DRESDEN. Sachsens Ministerpräsident Michael Kretschmer hat den Polizeieinsatz bei dem Publizisten Norbert Bolz wegen eines harmlosen X-Beitrags gerechtfertigt. „Naziparolen dürfen wir nicht dulden“, sagte der Christdemokrat der Bild-Zeitung. „Wer das tut oder den Hitlergruß zeigt, der muss in diesem Land mit Bestrafung rechnen.“
Laut der Zeitung akzeptierte er das Argument nicht, daß Bolz den auch von den Nationalsozialisten gebrauchten Ausspruch „Deutschland, erwache!“ offensichtlich satirisch gebraucht hatte: „Da kann man versuchen, sich herauszureden und sagen, das ist Satire. Das werden Gerichte klären, ob das der Fall ist“, betonte er.

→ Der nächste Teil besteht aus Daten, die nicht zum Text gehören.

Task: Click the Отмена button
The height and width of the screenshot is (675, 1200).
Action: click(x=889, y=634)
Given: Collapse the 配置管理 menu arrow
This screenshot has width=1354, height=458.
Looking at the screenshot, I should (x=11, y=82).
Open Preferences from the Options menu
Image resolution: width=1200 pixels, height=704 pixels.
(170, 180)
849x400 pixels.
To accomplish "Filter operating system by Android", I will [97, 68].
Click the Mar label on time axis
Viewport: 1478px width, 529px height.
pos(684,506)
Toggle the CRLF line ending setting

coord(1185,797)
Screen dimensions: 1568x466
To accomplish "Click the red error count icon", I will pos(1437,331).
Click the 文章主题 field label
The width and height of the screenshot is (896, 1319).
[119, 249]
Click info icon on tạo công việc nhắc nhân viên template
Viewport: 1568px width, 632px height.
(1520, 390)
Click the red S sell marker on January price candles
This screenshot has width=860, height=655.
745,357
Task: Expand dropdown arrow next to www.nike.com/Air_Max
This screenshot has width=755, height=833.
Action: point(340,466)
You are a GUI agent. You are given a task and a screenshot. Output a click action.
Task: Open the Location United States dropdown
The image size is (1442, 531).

Offenbar nahm Kretschmer dabei auf Deutschlands historische Verantwortung wegen der Verbrechen des Nationalsozialismus Bezug. „Deswegen hat das überhaupt nichts mit Meinungsfreiheit zu tun. Sondern das sind Straftatbestände, zu Recht!“
Lang sieht es anders als Kretschmer
Damit widerspricht Kretschmer im Fall Bolz auch zahlreichen linken Stimmen, die den Einsatz der Polizei inklusive angedrohter Hausdurchsuchung massiv kritisiert haben (die JF berichtete). So hatte etwa auch Ex-Grünen-Chefin Ricarda Lang betont, daß der Vorgang „absurd“ sei. „Und die so weitgehende Interpretation des Strafrechts bei Meinungsdelikten untergräbt das Vertrauen in den Rechtsstaat.“
Bolz hatte am Donnerstagmorgen unangemeldeten Besuch von vier Polizisten erhalten. Die Beamten rückten mit einer gerichtlichen Ermächtigung zur Hausdurchsuchung an (die JF berichtete). Anlaß war ein X-Beitrag des Medienwissenschaftlers vom Januar 2024, in dem er ironisch auf einen taz-Beitrag Bezug genommen hatte. Die Zeitung hatte geschrieben: „AfD-Verbot und Höcke-Petition: Deutschland erwacht“.
Dazu hatte Bolz wiederum ironisch kommentiert: „Gute Übersetzung von ‘woke‘: Deutschland erwache!“ Die Staatsanwaltschaft wirft ihm deswegen das Verwenden eines Kennzeichens einer verfassungswidrigen Organisation vor, nämlich der NSDAP. Bolz kooperierte mit der Polizei und zeigte ihr den Computer, auf dem er den X-Beitrag seinerzeit verfaßt hatte. Die Polizei machte ein Bild davon. Den Computer konnte Bolz letztlich behalten. (ser)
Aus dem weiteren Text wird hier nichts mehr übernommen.